At the time this was released it was a best seller because there was nothing like it on the market. It was a perfume which wasn’t as forthright in its charms as the others on the department store fragrance counter. It is entirely on trend for today’s perfume customers. The nice thing is it falls into my Discount Diamonds cutoff as you can find bottles available for right around that $40 limit. I can tell you there are few perfumes out there which are better.
As M. Ellena would evolve the style begun here his creations would be called “Perfume Haiku”. Au The Vert was the first of those verses.
Disclosure: This review is based on a bottle I purchased.
As we are firmly in the middle of winter where I need something to lift my spirits I turn to a hot cup of tea. I think I enjoy it because it carries a fragrant quality to the different types. Tea perfumes emulate that. One thing which always allows me to enjoy tea perfumes is the ingredient is not able to be extracted as an essential oil. That means this is another ingredient where a perfumer must construct their own signature tea accord. Here are five of my favorites.
Bvlgari Eau Parfumee au The Vert is the beginning of the tea trend in perfume. It is also remarkable for being one of the first releases where perfumer Jean-Claude Ellena’s style emerges in finished form. Today we take both for granted; in 1993 they were groundbreaking. M. Ellena forms a citrusy floral transparency through which tendrils of smoky green tea swirl. It is one of the all-time great perfumes.

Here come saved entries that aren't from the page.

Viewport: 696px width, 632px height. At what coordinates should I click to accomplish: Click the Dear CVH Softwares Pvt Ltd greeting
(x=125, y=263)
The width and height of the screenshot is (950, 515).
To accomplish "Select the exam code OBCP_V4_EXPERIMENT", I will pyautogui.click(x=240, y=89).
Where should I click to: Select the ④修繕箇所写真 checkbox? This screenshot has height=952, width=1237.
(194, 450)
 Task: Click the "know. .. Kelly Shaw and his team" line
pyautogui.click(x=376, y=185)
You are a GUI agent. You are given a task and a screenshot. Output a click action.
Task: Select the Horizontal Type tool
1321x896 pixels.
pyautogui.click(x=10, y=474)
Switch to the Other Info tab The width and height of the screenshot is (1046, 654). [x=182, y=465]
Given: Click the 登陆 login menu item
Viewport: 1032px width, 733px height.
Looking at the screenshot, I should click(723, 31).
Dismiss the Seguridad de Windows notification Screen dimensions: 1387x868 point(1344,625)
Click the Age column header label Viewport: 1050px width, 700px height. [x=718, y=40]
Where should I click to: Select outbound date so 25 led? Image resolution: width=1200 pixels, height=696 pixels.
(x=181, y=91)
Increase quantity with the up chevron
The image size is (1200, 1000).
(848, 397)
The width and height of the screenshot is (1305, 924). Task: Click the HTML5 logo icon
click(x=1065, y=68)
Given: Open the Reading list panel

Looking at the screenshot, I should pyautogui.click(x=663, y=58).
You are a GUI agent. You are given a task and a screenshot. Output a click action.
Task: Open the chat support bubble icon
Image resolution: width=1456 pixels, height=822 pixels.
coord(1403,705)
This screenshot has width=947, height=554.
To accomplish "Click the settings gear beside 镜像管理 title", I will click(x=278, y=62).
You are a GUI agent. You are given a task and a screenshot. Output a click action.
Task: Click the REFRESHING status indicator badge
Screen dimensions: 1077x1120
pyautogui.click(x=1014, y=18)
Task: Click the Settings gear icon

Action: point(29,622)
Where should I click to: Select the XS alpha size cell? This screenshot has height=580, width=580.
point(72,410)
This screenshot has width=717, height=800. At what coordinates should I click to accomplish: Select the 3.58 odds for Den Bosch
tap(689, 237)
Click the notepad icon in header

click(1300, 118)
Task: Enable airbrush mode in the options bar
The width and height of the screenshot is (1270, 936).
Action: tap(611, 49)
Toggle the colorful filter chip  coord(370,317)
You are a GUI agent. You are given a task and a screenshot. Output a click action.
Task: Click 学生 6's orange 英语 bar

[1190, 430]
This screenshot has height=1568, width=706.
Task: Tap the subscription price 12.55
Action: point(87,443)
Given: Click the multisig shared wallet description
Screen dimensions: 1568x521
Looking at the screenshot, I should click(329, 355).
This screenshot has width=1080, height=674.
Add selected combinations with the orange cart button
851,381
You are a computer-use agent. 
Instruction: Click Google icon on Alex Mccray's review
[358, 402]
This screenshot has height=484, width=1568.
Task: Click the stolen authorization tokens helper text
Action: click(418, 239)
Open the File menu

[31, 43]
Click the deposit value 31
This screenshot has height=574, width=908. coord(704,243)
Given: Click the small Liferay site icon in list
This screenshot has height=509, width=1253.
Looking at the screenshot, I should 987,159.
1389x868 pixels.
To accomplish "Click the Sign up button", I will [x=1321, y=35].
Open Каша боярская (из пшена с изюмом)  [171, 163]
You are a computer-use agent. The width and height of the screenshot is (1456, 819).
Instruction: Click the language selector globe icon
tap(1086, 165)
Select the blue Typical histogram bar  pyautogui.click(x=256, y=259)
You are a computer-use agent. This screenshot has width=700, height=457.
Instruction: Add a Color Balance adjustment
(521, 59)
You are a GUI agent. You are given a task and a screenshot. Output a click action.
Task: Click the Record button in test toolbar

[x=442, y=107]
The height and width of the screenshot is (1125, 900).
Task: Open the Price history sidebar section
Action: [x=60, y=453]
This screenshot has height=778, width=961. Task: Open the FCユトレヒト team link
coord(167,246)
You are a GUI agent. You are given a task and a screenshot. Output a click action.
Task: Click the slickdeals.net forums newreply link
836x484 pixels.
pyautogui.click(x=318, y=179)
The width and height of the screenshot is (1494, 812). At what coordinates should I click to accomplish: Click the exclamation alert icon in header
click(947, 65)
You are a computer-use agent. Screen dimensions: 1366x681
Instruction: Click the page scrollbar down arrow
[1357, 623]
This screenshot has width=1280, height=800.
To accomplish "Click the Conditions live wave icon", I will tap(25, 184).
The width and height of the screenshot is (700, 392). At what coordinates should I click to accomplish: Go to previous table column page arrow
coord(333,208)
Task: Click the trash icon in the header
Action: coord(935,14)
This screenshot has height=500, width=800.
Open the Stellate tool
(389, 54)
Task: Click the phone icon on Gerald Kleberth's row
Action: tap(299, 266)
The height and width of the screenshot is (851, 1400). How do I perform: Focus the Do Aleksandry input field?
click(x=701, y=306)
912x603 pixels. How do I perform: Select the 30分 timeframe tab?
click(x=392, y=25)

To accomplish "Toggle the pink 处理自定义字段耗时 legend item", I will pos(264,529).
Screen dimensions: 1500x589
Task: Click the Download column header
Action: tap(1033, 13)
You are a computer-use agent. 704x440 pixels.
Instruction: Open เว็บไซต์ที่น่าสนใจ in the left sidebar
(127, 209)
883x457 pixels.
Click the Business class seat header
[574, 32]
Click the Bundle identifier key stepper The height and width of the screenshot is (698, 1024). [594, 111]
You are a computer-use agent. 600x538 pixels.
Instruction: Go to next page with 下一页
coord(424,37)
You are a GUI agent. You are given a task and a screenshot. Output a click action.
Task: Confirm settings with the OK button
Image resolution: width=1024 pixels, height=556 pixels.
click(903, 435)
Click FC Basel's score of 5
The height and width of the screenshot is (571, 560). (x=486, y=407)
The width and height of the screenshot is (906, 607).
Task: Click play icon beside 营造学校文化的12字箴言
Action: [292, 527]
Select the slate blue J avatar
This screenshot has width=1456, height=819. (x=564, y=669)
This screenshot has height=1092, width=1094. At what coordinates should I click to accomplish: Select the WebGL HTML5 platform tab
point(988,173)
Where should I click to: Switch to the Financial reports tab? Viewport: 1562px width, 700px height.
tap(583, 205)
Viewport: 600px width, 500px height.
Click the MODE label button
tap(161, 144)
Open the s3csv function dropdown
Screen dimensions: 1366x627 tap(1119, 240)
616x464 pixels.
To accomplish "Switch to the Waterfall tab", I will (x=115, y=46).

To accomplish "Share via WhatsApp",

Another perfumer known for her transparent style is Olivia Giacobetti in 2001’s L’Artisan Parfumeur Tea for Two she would create her own version. She chose to make a lapsang souchong accord which is where the fragrance begins. The scent of wood smoke dried black tea is gorgeously realized. Mme Giacobetti then adds some cinnamon followed by a veil of honey in the base. Among the best perfumes by one of the best perfumers.
Another take on the lapsang souchong accord came from independent perfumer Mandy Aftel in Aftelier Vanilla Smoke. Ms. Aftel constructs a pine wood dried version of the black tea accord. It adds the perfect amount of counterbalance to the vanilla. The real linchpin is an interstitial saffron which provides the spacing between the vanilla and the tea. This is another example of Ms. Aftel’s ability to find the most out of her accords.
The creative directors of Masque Milano, Alessandro Brun and Riccardo Tedeschi, wanted to create a Russian tea ritual in a snowy St. Petersburg square. Perfumer Julien Rasquinet intersperses mint and smoke through his black tea accord before using a brilliantly conceived immortelle. That maple syrup quality transforms Russian Tea into the best tea perfume of the last few years.
Parfum D’Empire Osmanthus Interdite is one of those jasmine tea flowers which unfurl in a clear teapot. Perfumer Marc-Antoine Corticchiato uses jasmine and Osmanthus as floral components to a green tea accord which melds seamlessly with the florals. This is the fragrance equivalent of watching that jasmine tea rose languorously unfold in the tea pot.
If you’re looking for a little warmth this winter try wearing a cuppa perfume.